[[ Information given open ]]

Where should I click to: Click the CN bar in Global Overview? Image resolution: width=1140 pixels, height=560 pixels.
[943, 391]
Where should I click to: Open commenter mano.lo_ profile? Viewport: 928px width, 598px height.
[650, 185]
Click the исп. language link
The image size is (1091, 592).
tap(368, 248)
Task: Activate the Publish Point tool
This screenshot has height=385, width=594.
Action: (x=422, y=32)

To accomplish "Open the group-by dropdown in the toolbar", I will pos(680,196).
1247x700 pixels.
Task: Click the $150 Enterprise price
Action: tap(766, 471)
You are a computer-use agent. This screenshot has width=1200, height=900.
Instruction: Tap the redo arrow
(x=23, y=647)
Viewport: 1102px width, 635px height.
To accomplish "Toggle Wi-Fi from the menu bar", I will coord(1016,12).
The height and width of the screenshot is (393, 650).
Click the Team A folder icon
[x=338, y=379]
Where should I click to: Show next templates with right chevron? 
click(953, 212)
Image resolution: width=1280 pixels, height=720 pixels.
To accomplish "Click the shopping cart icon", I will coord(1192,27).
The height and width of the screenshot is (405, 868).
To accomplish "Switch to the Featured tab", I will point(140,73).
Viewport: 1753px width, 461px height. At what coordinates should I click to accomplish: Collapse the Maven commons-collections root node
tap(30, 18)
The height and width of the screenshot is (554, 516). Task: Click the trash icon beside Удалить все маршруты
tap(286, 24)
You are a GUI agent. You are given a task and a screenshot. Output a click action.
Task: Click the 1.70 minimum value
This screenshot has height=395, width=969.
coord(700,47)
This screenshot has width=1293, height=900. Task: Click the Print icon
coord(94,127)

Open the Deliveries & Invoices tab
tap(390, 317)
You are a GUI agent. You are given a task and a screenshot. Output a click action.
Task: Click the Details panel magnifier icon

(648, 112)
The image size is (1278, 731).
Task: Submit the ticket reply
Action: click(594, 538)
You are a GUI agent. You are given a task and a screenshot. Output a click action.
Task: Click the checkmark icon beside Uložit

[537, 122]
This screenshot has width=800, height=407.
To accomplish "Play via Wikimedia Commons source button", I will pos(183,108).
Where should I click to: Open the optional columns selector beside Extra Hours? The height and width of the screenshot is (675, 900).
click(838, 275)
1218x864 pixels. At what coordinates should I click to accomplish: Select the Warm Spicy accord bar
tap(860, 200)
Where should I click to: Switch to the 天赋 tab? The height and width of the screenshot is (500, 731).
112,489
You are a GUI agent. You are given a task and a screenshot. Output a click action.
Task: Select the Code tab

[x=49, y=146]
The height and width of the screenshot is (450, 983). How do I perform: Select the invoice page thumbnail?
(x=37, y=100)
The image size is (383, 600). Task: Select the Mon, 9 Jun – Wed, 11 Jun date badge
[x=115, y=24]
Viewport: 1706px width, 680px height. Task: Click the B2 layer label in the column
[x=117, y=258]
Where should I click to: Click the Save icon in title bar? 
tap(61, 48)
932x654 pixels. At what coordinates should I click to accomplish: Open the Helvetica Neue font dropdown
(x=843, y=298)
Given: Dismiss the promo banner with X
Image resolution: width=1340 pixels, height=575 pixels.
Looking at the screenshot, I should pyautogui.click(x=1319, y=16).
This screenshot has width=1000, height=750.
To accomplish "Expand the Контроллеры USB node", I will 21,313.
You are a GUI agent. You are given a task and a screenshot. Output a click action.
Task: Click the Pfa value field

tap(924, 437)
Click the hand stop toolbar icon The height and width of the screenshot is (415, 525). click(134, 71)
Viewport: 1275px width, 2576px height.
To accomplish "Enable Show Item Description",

[[ Information given closed ]]

Work required:
Please print verbatim each line from the first line of the entries above to the line that contains "Task: Activate the Publish Point tool", inclusive, and nothing more.

Response to this task:
Where should I click to: Click the CN bar in Global Overview? Image resolution: width=1140 pixels, height=560 pixels.
[943, 391]
Where should I click to: Open commenter mano.lo_ profile? Viewport: 928px width, 598px height.
[650, 185]
Click the исп. language link
The image size is (1091, 592).
tap(368, 248)
Task: Activate the Publish Point tool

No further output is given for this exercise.